REQUIREMENT: All lines below starting at the one that holds "You are a GUI" and ending at the one that holds "Given: Click the 备注 column header" should be printed exactly, ends included. Pictures should not be printed, nor anything else.

DATASET EXCERPTS:
++++

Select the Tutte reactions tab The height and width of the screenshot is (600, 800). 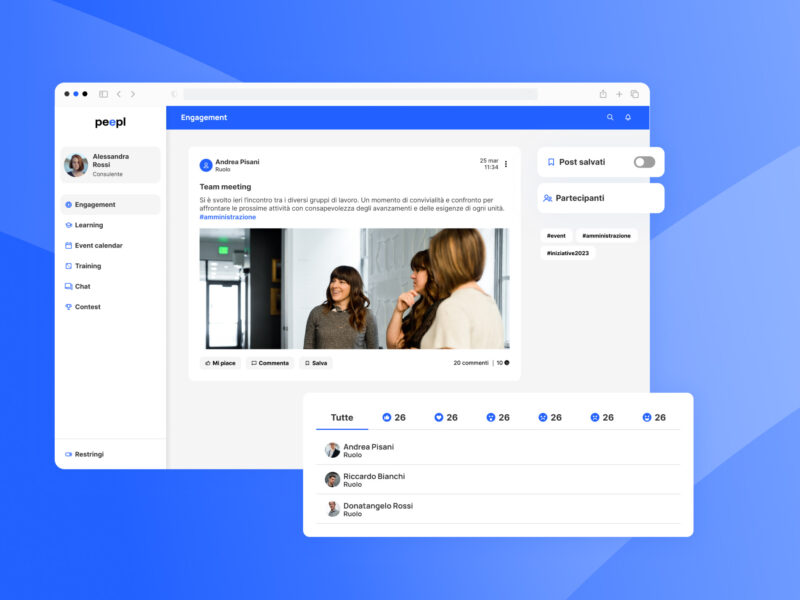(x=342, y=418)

++++

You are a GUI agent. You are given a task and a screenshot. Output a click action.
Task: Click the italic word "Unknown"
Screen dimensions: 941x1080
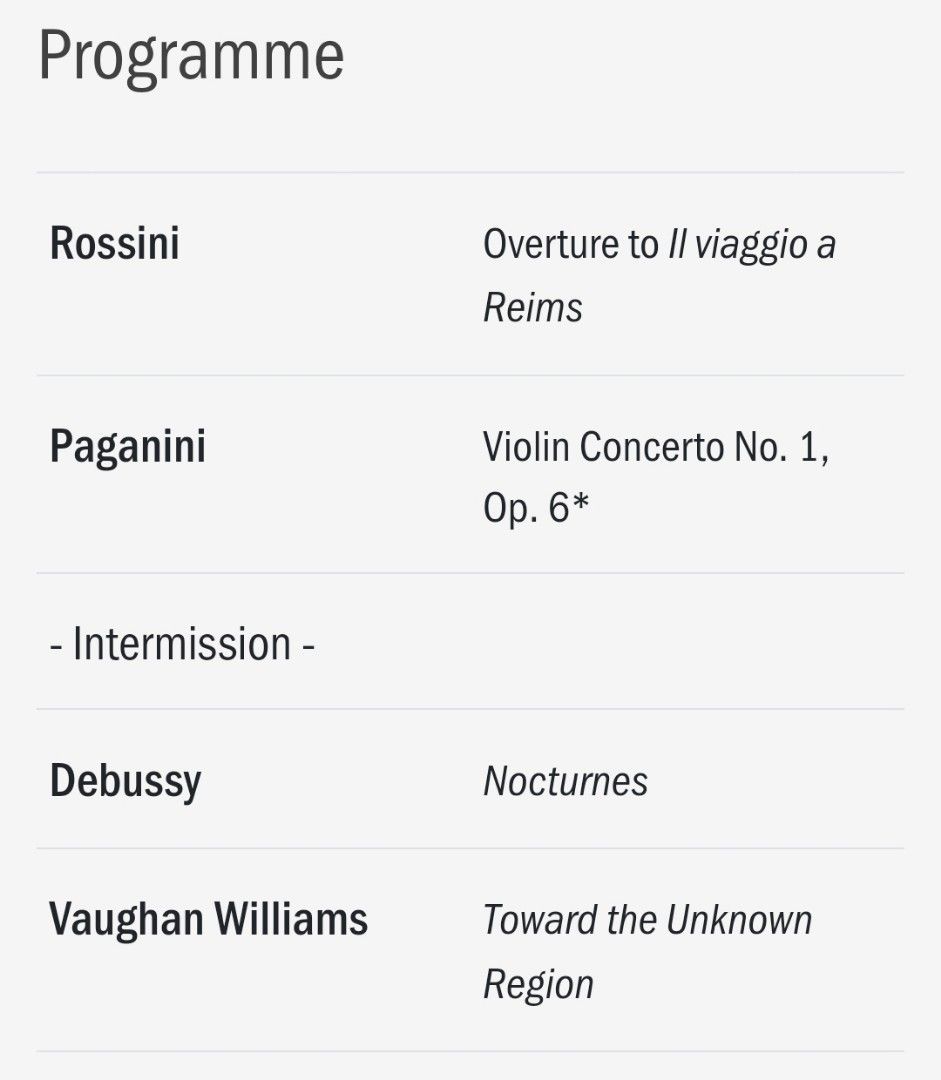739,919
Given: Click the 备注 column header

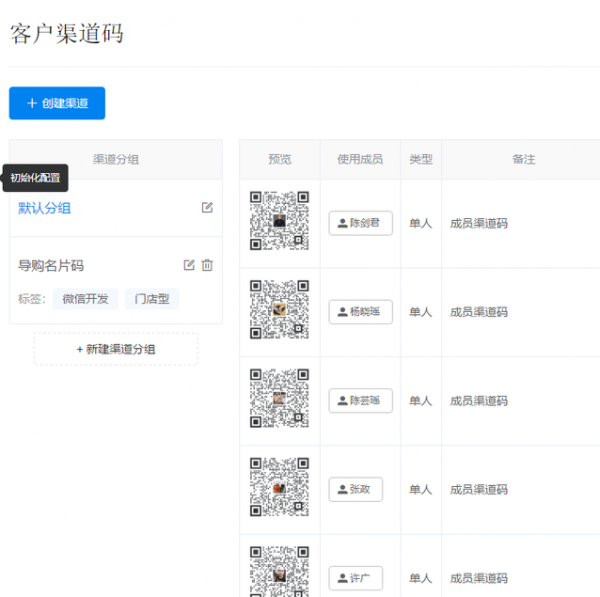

++++

RESULT OF THE EXERCISE:
You are a GUI agent. You are given a task and a screenshot. Output a click action.
Task: Click the italic word "Unknown"
Screen dimensions: 941x1080
739,919
Given: Click the 备注 column header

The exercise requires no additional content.